**EXERCISE TASK:**
Output the records as a JSON list of strings, one string per line, skipping blank lines. Start at the first line of the records and end with the line that contains "coord(664,149)", including both.

[START THE DATA]

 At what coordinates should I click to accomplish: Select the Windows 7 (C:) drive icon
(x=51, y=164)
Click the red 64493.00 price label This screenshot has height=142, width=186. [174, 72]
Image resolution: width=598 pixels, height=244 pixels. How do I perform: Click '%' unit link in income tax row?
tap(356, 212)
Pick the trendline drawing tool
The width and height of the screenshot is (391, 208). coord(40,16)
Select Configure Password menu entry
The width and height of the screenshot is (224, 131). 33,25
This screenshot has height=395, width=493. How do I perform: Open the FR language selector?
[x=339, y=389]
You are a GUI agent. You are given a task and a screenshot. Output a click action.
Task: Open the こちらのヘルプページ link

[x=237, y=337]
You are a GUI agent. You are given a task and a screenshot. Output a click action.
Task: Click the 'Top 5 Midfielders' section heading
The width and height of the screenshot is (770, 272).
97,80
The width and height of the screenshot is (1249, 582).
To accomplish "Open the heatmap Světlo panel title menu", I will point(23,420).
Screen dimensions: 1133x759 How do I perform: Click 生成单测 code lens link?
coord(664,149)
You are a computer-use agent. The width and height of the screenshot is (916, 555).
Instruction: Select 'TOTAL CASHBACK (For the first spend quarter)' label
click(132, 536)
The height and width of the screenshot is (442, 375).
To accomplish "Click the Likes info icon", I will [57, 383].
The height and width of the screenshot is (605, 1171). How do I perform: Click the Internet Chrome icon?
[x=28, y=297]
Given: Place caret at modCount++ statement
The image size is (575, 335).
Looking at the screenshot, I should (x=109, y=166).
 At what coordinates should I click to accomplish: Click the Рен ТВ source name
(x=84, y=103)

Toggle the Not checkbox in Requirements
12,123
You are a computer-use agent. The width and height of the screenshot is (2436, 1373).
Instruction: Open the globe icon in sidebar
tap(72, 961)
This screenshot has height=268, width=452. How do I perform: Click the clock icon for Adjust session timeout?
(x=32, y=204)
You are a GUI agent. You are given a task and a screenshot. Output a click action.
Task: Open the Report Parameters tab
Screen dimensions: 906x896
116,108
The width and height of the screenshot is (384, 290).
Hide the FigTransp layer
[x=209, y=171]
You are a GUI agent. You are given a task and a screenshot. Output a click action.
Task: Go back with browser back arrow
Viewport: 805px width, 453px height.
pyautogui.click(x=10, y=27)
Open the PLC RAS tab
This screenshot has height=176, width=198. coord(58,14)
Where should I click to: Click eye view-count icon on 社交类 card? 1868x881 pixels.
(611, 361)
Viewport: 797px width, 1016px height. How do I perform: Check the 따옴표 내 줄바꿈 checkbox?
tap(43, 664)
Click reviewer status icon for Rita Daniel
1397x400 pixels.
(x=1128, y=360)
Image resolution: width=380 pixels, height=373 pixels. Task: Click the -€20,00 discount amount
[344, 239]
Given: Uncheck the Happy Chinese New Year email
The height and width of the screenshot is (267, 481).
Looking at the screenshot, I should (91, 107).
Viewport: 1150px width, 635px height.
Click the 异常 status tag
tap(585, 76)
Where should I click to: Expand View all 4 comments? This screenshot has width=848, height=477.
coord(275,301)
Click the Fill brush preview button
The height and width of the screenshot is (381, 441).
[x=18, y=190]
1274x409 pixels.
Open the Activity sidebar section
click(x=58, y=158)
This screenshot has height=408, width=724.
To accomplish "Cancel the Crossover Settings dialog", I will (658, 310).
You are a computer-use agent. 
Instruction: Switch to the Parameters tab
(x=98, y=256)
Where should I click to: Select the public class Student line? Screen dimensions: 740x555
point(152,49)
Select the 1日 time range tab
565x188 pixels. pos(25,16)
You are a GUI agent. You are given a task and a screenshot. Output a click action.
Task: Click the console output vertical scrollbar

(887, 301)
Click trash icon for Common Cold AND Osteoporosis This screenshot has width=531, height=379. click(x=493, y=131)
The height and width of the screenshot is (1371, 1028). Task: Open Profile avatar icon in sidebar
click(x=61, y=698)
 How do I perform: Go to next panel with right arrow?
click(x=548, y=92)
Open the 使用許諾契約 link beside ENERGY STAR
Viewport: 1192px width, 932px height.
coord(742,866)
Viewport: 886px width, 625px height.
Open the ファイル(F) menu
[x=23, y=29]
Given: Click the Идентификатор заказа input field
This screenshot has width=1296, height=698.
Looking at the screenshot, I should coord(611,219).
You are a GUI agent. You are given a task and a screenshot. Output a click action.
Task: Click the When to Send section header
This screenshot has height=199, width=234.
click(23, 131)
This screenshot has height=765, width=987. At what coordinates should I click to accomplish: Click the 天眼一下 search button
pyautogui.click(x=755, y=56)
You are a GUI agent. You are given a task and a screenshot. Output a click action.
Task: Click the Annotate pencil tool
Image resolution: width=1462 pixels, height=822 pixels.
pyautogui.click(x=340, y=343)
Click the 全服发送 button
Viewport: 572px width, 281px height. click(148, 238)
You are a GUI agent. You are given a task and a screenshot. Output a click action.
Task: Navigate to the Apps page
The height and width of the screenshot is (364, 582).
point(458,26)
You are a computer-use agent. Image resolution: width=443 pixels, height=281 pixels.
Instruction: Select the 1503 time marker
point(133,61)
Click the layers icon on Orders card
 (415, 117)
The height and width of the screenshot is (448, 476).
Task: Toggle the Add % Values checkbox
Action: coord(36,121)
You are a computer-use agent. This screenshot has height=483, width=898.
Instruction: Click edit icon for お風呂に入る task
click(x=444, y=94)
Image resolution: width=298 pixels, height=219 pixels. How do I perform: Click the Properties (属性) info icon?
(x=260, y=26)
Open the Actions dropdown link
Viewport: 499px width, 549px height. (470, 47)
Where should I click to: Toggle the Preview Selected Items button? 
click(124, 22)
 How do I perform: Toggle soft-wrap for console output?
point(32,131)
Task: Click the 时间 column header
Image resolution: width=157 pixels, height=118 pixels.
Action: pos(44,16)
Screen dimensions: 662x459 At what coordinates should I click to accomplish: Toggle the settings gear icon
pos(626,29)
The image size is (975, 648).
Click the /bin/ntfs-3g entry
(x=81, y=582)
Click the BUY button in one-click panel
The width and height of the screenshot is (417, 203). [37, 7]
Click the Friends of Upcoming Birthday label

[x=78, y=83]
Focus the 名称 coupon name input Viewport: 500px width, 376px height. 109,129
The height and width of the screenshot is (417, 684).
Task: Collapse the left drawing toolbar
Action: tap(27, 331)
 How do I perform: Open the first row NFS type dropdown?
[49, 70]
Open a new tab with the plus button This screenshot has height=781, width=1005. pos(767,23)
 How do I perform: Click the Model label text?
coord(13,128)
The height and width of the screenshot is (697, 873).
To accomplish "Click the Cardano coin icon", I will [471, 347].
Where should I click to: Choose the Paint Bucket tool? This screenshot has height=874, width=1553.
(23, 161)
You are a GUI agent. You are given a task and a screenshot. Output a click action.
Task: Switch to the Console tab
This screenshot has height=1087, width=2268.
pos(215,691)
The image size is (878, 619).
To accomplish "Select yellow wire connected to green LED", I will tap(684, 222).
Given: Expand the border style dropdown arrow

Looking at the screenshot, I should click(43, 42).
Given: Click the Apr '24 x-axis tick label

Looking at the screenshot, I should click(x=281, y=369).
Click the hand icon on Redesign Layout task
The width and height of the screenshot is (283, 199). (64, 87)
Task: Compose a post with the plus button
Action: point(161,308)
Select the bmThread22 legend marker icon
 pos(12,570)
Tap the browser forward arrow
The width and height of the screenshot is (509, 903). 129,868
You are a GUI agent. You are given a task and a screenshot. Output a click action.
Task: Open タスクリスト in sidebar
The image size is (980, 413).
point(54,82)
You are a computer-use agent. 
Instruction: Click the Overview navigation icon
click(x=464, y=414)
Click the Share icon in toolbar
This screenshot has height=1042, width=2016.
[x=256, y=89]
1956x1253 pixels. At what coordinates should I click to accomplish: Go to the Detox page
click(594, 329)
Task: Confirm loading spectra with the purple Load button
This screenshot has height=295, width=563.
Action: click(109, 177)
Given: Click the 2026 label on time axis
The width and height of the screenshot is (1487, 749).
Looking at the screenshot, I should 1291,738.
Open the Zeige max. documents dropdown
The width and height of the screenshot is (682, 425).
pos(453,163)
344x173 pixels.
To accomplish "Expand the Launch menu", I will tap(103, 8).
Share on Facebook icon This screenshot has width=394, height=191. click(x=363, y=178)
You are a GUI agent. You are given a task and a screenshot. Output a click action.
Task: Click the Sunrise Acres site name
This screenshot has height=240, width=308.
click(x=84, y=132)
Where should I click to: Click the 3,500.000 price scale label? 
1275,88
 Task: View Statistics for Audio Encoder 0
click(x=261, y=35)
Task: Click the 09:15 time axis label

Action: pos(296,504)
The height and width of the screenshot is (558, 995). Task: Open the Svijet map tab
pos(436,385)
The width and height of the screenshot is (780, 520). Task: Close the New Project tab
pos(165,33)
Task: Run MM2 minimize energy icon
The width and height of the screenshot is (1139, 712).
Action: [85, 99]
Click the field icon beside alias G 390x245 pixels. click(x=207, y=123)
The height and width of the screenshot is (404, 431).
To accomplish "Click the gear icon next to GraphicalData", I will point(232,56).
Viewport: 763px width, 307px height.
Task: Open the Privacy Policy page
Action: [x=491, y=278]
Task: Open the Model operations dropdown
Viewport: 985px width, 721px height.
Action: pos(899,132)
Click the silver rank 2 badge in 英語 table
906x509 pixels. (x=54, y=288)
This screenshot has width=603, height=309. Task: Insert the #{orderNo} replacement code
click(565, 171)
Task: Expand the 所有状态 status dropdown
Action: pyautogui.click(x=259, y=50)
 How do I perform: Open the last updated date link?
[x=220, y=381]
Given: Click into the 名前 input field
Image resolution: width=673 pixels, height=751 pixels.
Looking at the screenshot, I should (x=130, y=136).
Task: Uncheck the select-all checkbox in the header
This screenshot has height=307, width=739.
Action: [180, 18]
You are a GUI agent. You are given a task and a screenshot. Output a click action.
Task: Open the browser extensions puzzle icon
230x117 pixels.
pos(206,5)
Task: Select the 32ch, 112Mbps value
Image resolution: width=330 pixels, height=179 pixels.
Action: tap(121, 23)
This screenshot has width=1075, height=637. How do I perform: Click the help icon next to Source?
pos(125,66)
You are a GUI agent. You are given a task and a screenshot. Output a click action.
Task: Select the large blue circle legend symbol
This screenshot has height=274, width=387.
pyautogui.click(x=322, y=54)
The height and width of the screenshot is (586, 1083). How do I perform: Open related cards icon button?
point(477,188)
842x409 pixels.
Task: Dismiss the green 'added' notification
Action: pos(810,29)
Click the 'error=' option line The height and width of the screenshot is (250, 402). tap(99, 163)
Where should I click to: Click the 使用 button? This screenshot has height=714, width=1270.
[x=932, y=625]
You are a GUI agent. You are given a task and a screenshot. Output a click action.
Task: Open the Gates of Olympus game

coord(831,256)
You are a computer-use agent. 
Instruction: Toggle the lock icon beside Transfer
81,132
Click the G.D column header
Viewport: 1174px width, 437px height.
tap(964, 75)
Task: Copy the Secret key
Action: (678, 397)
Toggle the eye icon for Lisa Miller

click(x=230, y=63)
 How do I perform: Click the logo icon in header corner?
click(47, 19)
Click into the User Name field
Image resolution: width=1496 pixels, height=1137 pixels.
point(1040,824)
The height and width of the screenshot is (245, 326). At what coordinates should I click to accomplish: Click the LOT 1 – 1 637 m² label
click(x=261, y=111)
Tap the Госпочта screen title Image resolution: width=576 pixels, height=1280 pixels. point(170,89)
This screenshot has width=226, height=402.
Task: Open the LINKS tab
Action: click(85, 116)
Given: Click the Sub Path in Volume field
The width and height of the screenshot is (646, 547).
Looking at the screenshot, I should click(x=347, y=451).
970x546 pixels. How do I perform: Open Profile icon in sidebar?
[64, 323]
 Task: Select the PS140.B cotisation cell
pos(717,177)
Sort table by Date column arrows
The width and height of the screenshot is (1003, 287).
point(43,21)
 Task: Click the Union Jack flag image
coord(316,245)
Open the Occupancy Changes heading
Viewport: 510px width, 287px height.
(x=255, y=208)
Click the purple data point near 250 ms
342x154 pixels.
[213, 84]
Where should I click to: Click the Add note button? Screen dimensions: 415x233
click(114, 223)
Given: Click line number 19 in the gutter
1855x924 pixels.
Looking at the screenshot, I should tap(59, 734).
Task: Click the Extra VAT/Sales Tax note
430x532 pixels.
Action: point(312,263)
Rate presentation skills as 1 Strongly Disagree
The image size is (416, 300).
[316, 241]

[END THE DATA]

**RESPONSE BELOW:**
[
  " At what coordinates should I click to accomplish: Select the Windows 7 (C:) drive icon",
  "(x=51, y=164)",
  "Click the red 64493.00 price label This screenshot has height=142, width=186. [174, 72]",
  "Image resolution: width=598 pixels, height=244 pixels. How do I perform: Click '%' unit link in income tax row?",
  "tap(356, 212)",
  "Pick the trendline drawing tool",
  "The width and height of the screenshot is (391, 208). coord(40,16)",
  "Select Configure Password menu entry",
  "The width and height of the screenshot is (224, 131). 33,25",
  "This screenshot has height=395, width=493. How do I perform: Open the FR language selector?",
  "[x=339, y=389]",
  "You are a GUI agent. You are given a task and a screenshot. Output a click action.",
  "Task: Open the こちらのヘルプページ link",
  "[x=237, y=337]",
  "You are a GUI agent. You are given a task and a screenshot. Output a click action.",
  "Task: Click the 'Top 5 Midfielders' section heading",
  "The width and height of the screenshot is (770, 272).",
  "97,80",
  "The width and height of the screenshot is (1249, 582).",
  "To accomplish \"Open the heatmap Světlo panel title menu\", I will point(23,420).",
  "Screen dimensions: 1133x759 How do I perform: Click 生成单测 code lens link?",
  "coord(664,149)"
]